ALİ EKBER IRMAK, Mehmet TOMAK

Sıvı nikel ve bakırın yapısal özelliklerinin moleküler dinamik simülasyonu ile incelenmesi

Bu çalışmada, sıvı nikel ve bakırın yapısal özellikleri moleküler dinamik simülasyonu ile geniş bir sıcaklık aralığında incelenmiştir. Atomlar arası etkileşmeler Lennard-Jones (LJ) potansiyeli ile ifade edilmiştir. Çalışmada hesaplanan fiziksel büyüklüklerin ortalamaları mikrokanonik toplulukta gerçekleştirilen simülasyonlarda alınmıştır. Yapısal özellikleri incelemede çiftler dağılım fonksiyonu kullanılmıştır. Sıcaklık arttıkça uzun erimli düzenin kaybolduğu ve birinci koordinasyon sayısının azaldığı gösterilmiştir.
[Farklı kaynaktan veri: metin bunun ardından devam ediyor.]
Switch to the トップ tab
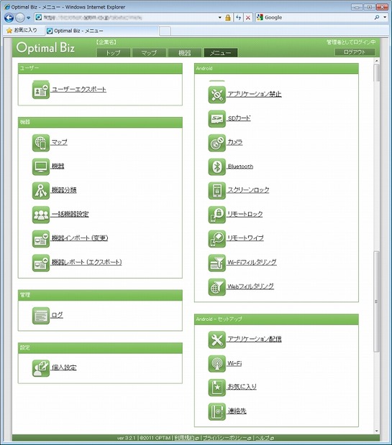[113, 53]
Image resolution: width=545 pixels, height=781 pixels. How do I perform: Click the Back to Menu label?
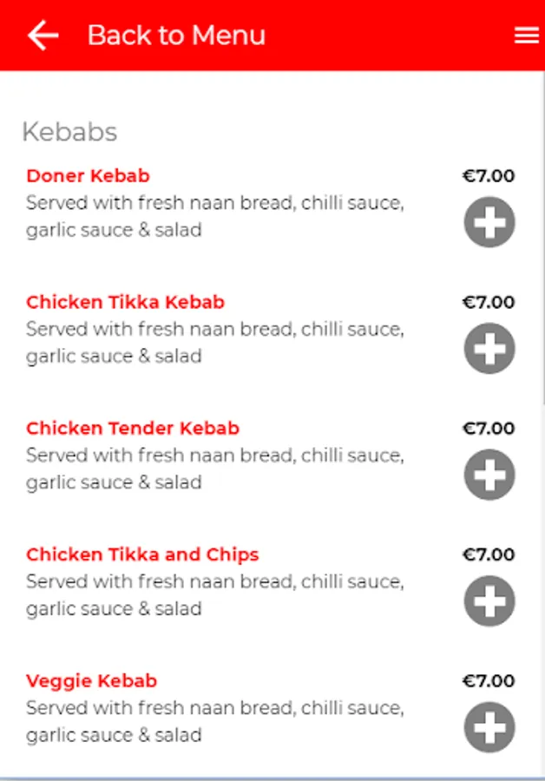tap(176, 36)

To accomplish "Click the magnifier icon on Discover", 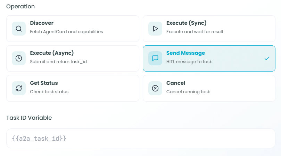I will [x=19, y=29].
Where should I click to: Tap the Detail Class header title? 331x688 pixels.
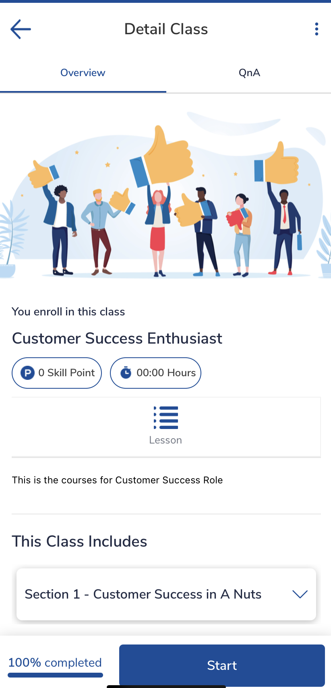166,29
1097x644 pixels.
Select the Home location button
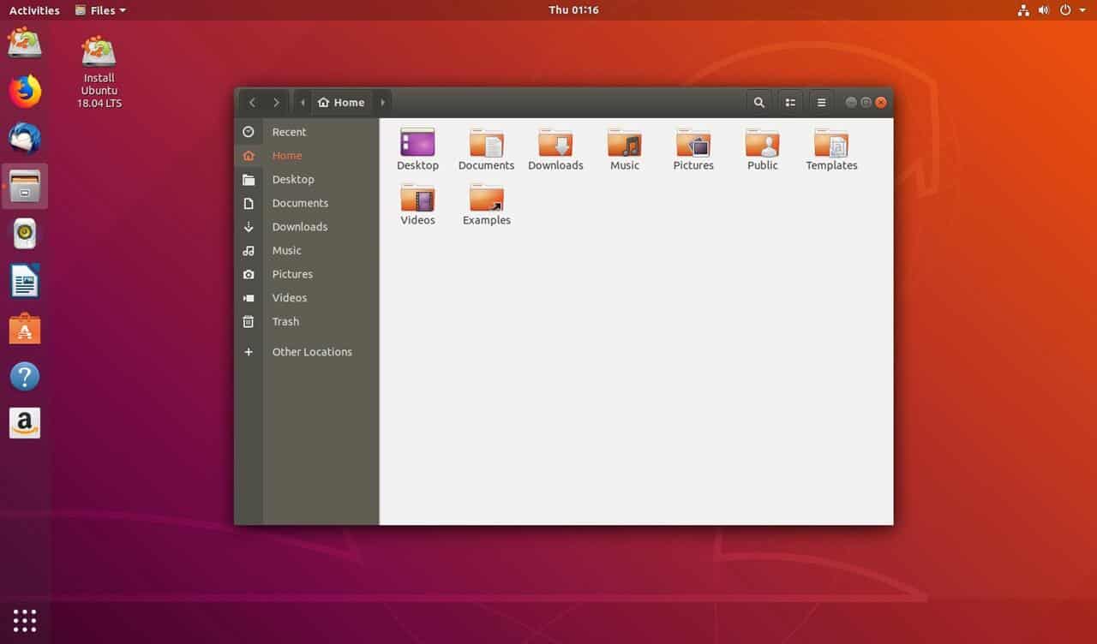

Ni ve Cu için erime sıcaklığı yakınında hesaplanan r2/r1 oranı deneysel sonuçlarla uyum içerisindedir. Hesaplamada kullanılan LJ potansiyeli sıvı Ni ve Cu’nun yapısal özelliklerini geniş bir sıcaklık aralığında ifade etmiştir.
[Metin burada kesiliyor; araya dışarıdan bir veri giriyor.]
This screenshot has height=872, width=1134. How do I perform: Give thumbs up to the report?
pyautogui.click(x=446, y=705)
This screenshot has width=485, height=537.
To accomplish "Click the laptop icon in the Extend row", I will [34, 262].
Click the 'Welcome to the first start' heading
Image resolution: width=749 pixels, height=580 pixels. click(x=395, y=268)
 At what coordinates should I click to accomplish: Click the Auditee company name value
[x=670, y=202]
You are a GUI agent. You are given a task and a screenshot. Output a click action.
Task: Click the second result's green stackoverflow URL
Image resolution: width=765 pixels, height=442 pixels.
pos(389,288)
The investigation of the structural properties of liquid nickel and copper by using molecular dynamics simulation

In this study, the structural properties of liquid nickel and copper are investigated in a wide range of temperature by using molecular dynamics. The interactions between the atoms are described by Lennard-Jones potential. The average values are calculated during microcanonical ensemble simulation. The pair distribution function is used to investigate structural properties. It has been shown that as the temperature increases the long-range order disappears and first coordination number decreases. The calculated value of r2/r1 near the melting points of Ni and Cu are in good agreement with experimental results. The LJ potential used in this calculation describes the structural properties of liquid Ni and Cu in a wide range of temperature.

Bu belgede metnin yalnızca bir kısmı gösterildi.